> _SOURCE EXTRACT_
Here is the response that came to me:

“You can start right now by building and strengthening your communities at the most personal level. Develop more intimate relationships with your family, your loved ones and especially your neighbors. Build relationships that embody compassion, kindness and affirming another’s worth. Learn to resolve conflict with an empathy that includes both the laughter of children and the wisdom of your elders. Create a space of honor, respect and value for all–a place where all benefit just from being there.  Comfort each other. Be a witness to another’s pain and grief and help them to bind up their wounds.  Create a place where together you can work toward the best and prepare for the worst.

“When you develop your communities in this way there’ll be no room for evil. By developing your relationships and becoming more intimately acquainted with all you encounter you will KNOW when your brother or sister is in trouble, becomes filled with darkness or is being led astray. In this way you can help others become more aware of their needs and their gifts, their capacity for love and the depth of their shame. Of course, you will first have to do the same for yourself.”

> _SOURCE EXCERPT_
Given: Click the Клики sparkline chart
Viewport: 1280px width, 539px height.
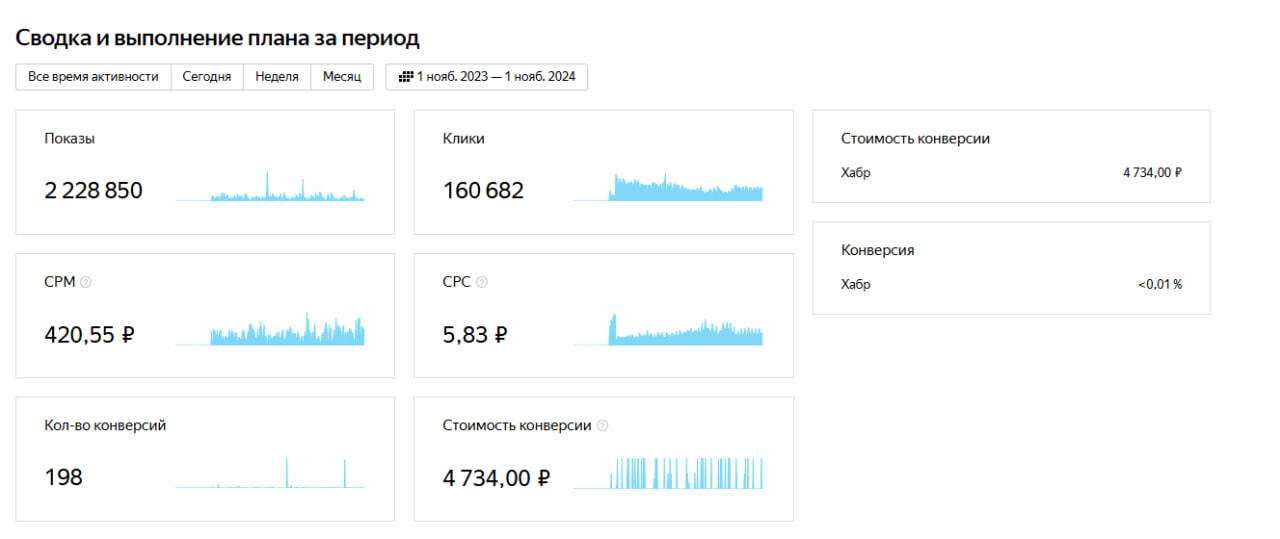Looking at the screenshot, I should [668, 188].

> _GOAL_
Answer these questions from the community-building passage, numbering each answer to match its question.
1. Which three things should relationships embody?
2. What two things should the empathy used to resolve conflict include?
3. When communities are developed in this way, what will there be no room for?

> _CORRECT RESULT_
1. Compassion, kindness and affirming another's worth.
2. The laughter of children and the wisdom of your elders.
3. Evil.